Deep linguistic processing
Deep Linguistic Processing is a natural language processing framework which draws on theoretical and descriptive linguistics. It models language predominantly by way of theoretical syntactic/semantic theory (e.g. CCG, HPSG, LFG, TAG, the Prague School). The Deep Linguistic Processing approaches differ from shallower methods in that they yield richer, more expressive, structural representation which capture long-distance dependencies or the underlying predicate-arguement structure directly.[1]
The knowledge-intensive approach of Deep linguistic processing requires considerable computational power, and has in the past sometimes been judged as being intractable. However, research in the early 2000s had made considerable advancement in efficiency of deep processing.[2][3]
Deep vs Shallow Linguistic Processing
Traditionally, deep linguistic processing has been concerned with computational grammar development (for use in both parsing and generation). These grammar were manually developed, maintained and were computationally expensive to run. In recent years, machine learning approaches (also known as shallow linguistic processing) have fundamentally altered the field of natural language processing. The rapid creation of robust and wide-coverage machine learning NLP tools requires substantially lesser amount of manual labor. Thus deep linguistic processing methods have received less attention.
However it is the belief of some computational linguists that in order for computers to understand natural language or inference, detailed syntactic and semantic representation is necessary.
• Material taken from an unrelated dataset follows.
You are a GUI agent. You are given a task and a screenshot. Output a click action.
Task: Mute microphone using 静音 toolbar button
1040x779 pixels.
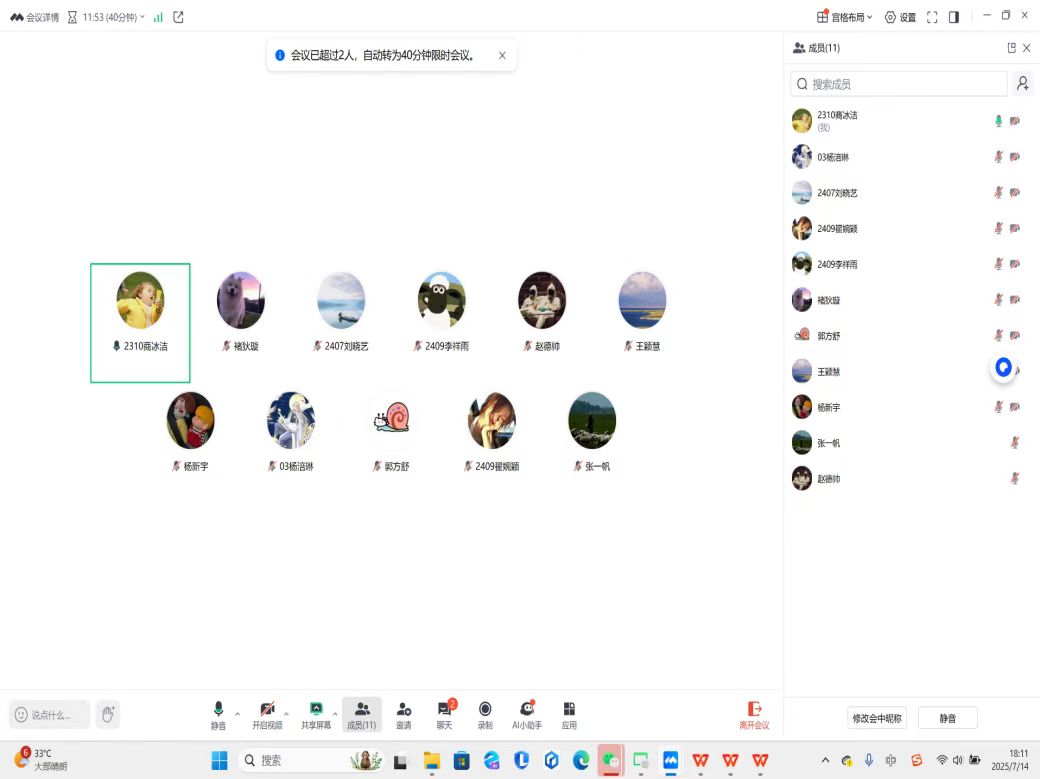pos(218,714)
Moreover, shallow methods may lack human language 'understanding'. While humans can easily understand a sentence and it's meaning, shallow linguistic processing might lack human language 'understanding'. For example:
[4]:
- a) Things would be different if Microsoft was located in Georgia.
In sentence A, a shallow information extraction system might infer wronlgy that Microsoft's headquarters was located in Georgia. While as humans, we understand from the sentence that Mircosoft office was never in Georgia.
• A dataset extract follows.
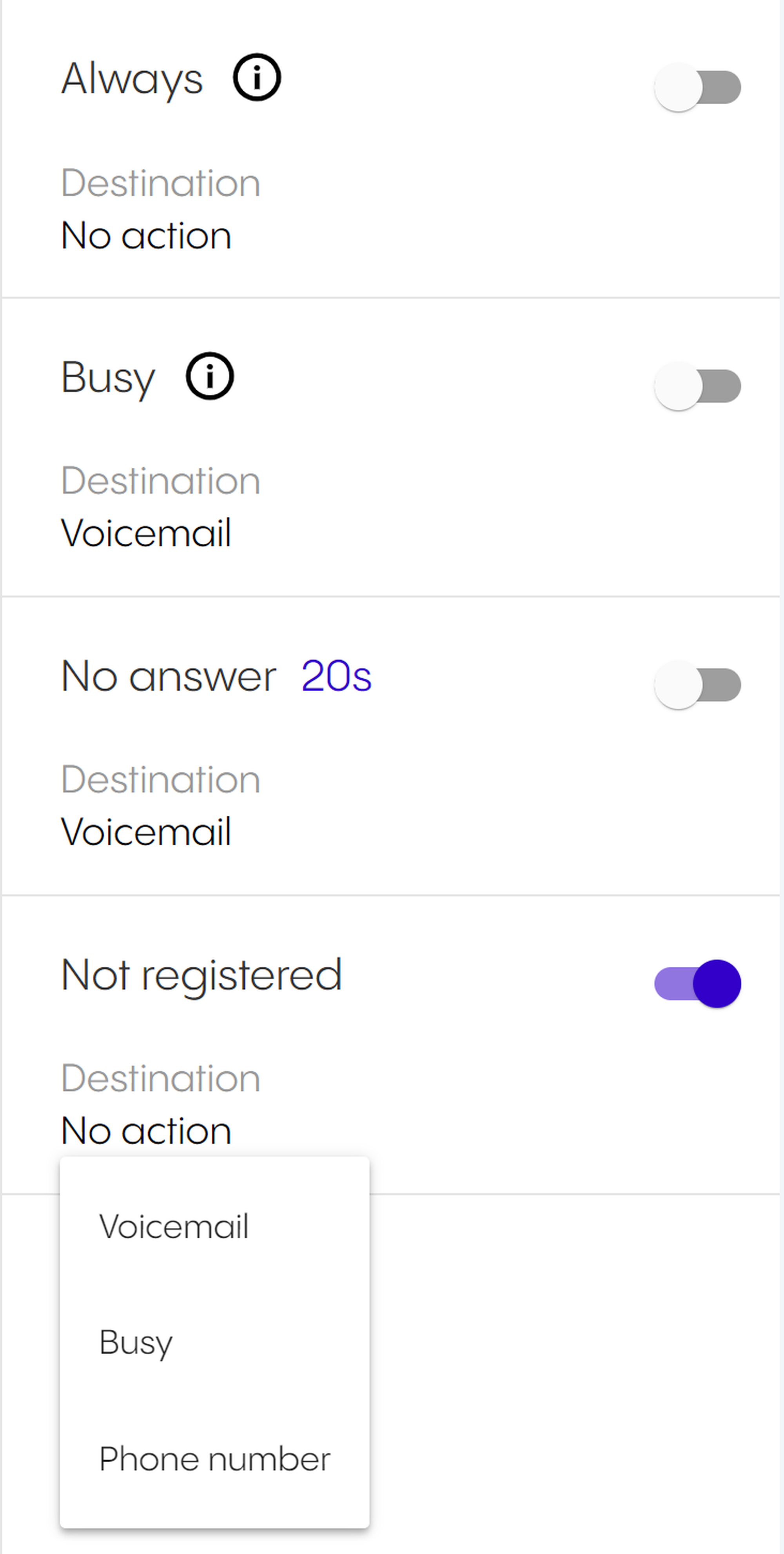Enable the No answer forwarding toggle
Viewport: 784px width, 1554px height.
(698, 685)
- b) The National Institue for Psychology in Israel was established in May 1971 as the Israel Center for Psychobiology by Prof. Joel.
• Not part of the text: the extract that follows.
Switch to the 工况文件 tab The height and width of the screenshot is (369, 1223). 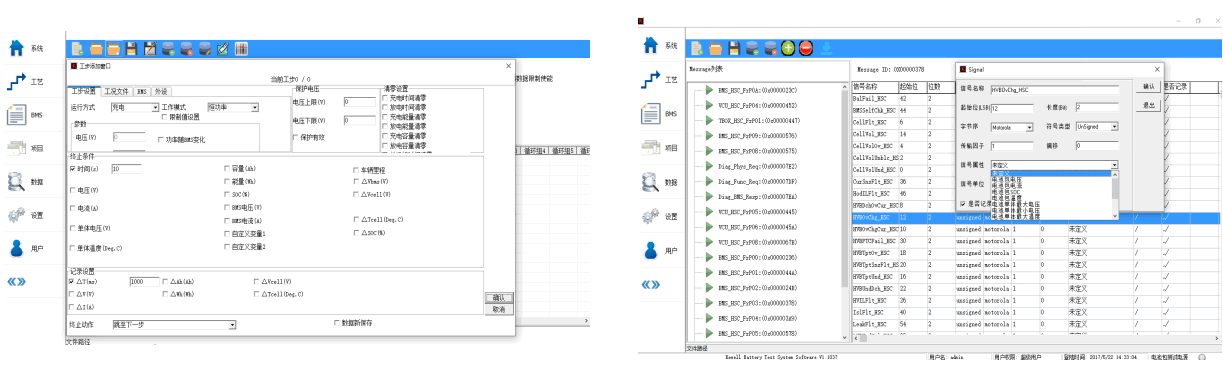(116, 91)
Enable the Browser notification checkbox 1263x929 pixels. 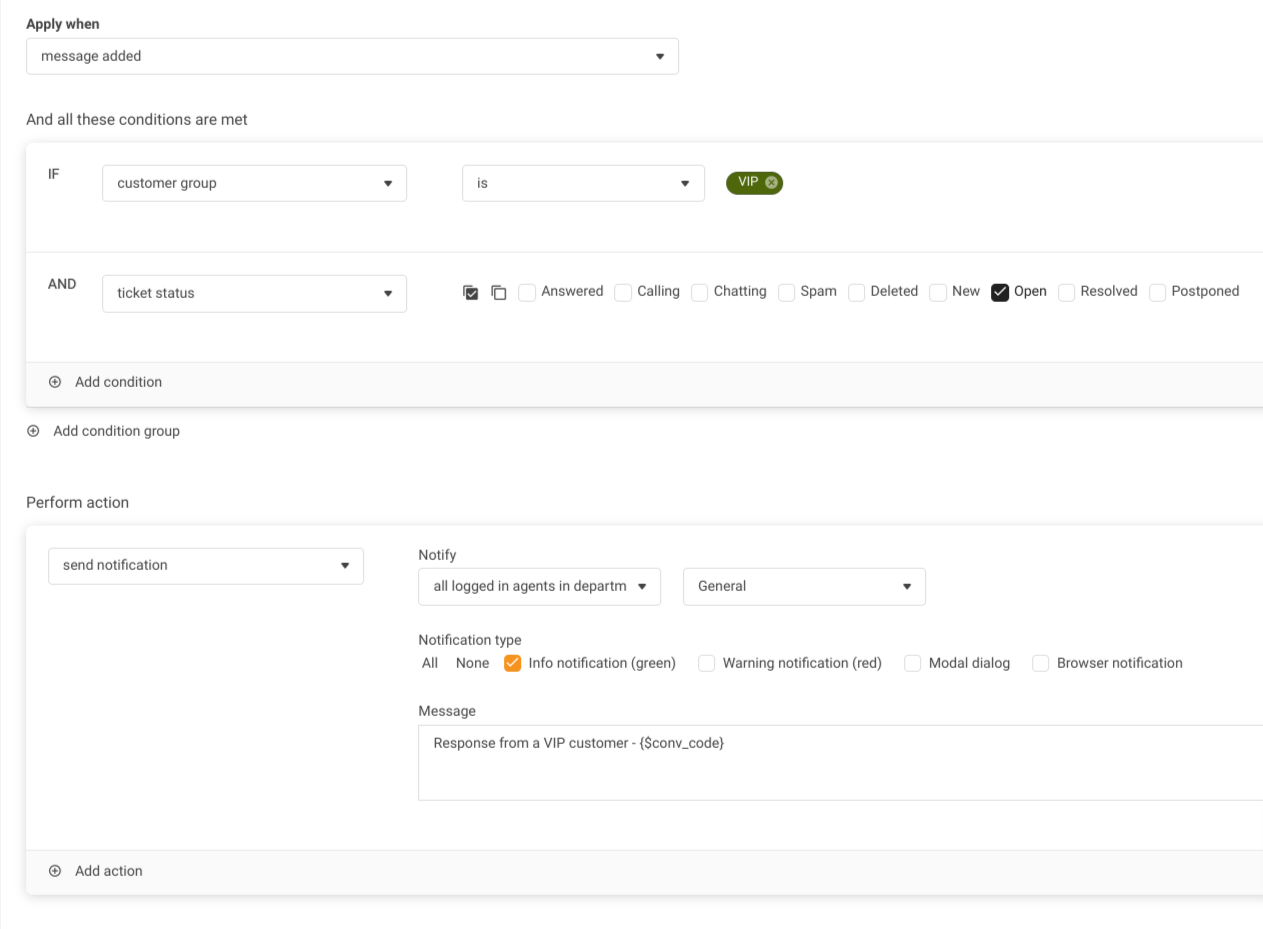pyautogui.click(x=1041, y=663)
In sentence B, a shallow system could wrongly infer that Israel was establish in May 1971. Instead, humanly we know that it is the National Institute for Psychobiology that was establish in 1971.
In summary of the comparison between deep and shallow language processing, deep linguistic processing provides a knowledge-rich analysis of language through manually developed grammars and language resources. Whereas, shallow linguistic processing provides a knowledge-lean analysis of language through statistical/machine learning manipulation of texts and/or annotated lingusitic resource.
References
- ^ Timothy Baldwin, Mark Dras, Julia Hockenmaier, Tracy Holloway King, and Gertjan van Noord. 2007. The impact of deep linguistic processing on parsing technology. In Proc. of the 10th International Workshop on Parsing Technologies (IWPT-2007), pages 36–8, Prague, Czech Republic.
- ^ Ulrich Callmeier. PET – A platform for experimentation with efficient HPSG processing techniques. Natural Language Engineering, 6(1):99 – 108, 2000.
- ^ Hans Uszkoreit. New Chances for Deep Linguistic Processing. In Proceedings of COLING 2002, pages xiv–xxvii, Taipei, Taiwan, 2002.
- ^ U. Schafer. 2007. ¨ Integrating Deep and Shallow Natural Language Processing Components – Representations and Hybrid Architectures. Ph.D. thesis, Faculty of Mathematics and Computer Science, Saarland University, Saarbrucken, Germany.